Recast each line of the listing below as a row in a Markdown table with the columns Row and Listing line. Number the rows in order, skip blank lines, and leave out the pictures.

═════ Entries shown

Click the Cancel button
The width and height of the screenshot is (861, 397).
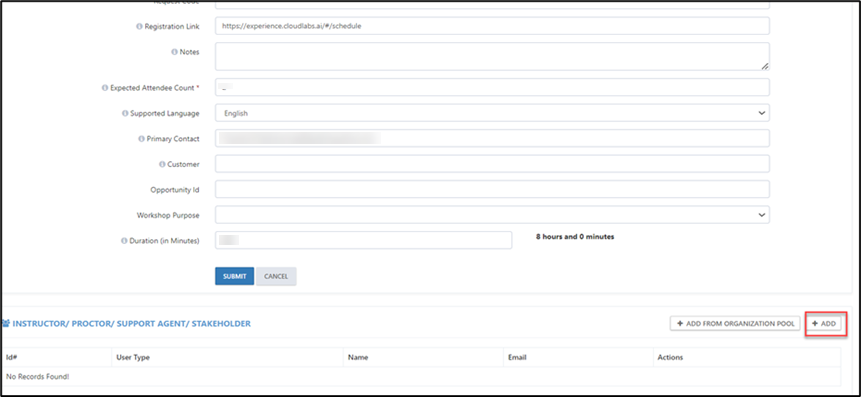[276, 276]
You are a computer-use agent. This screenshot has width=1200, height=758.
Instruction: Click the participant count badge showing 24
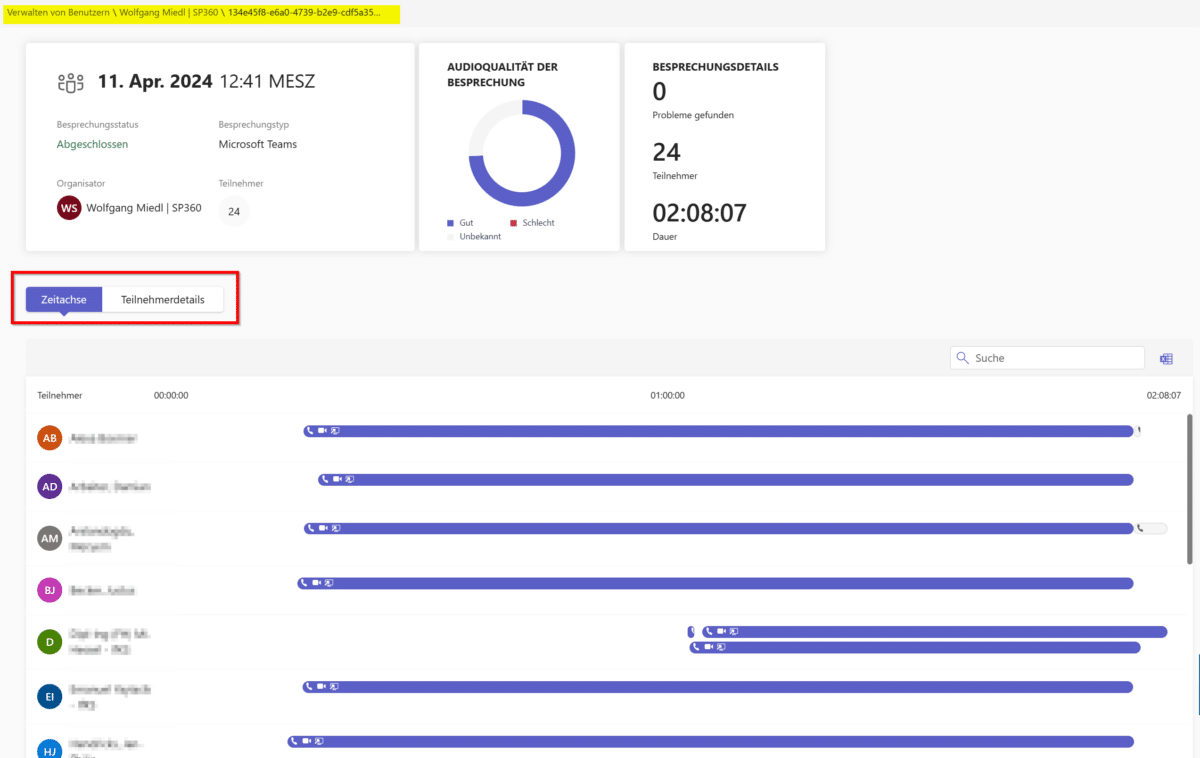click(x=234, y=211)
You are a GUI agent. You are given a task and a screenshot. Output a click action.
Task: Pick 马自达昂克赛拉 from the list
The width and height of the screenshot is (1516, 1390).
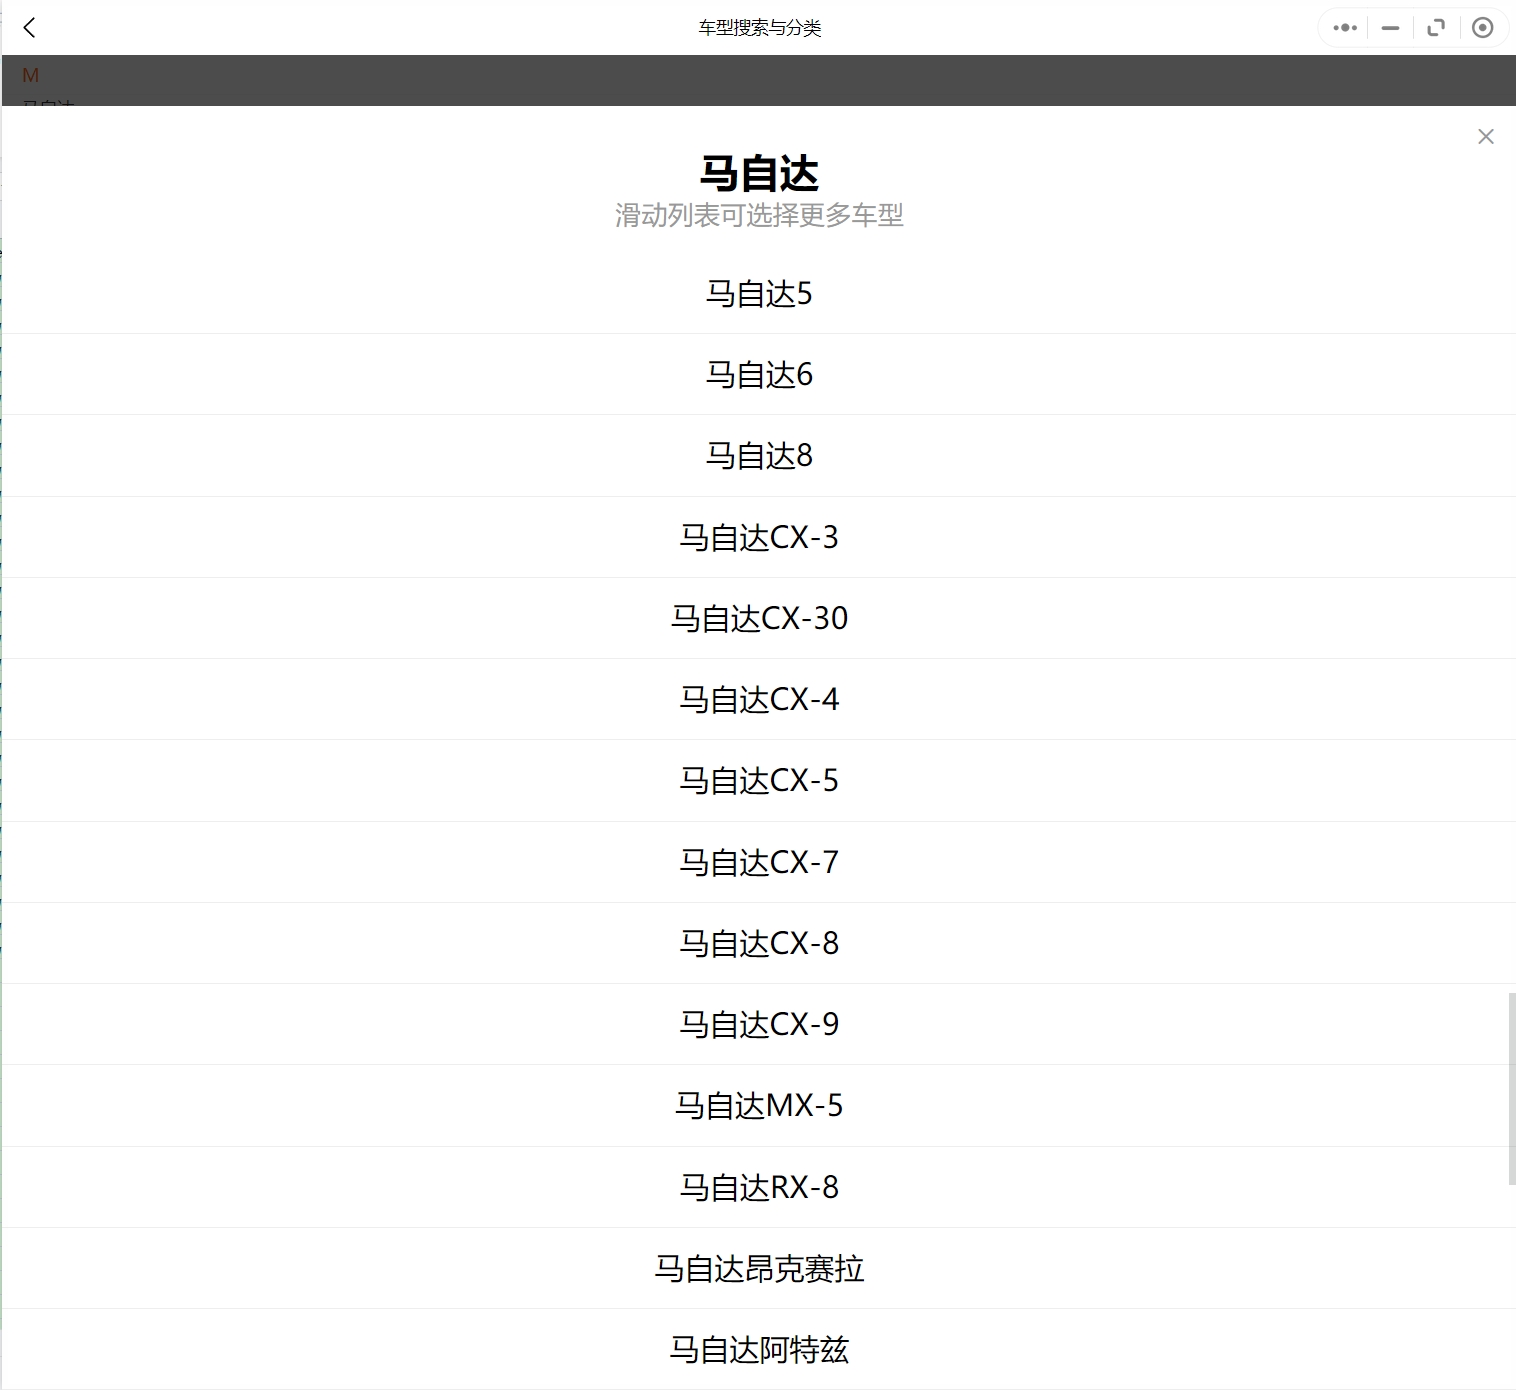tap(759, 1269)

══════════

→ Output for this exercise
| Row | Listing line |
|---|---|
| 1 | Click the Cancel button |
| 2 | The width and height of the screenshot is (861, 397). |
| 3 | [276, 276] |
| 4 | You are a computer-use agent. This screenshot has width=1200, height=758. |
| 5 | Instruction: Click the participant count badge showing 24 |
| 6 | click(x=234, y=211) |
| 7 | You are a GUI agent. You are given a task and a screenshot. Output a click action. |
| 8 | Task: Pick 马自达昂克赛拉 from the list |
| 9 | The width and height of the screenshot is (1516, 1390). |
| 10 | tap(759, 1269) |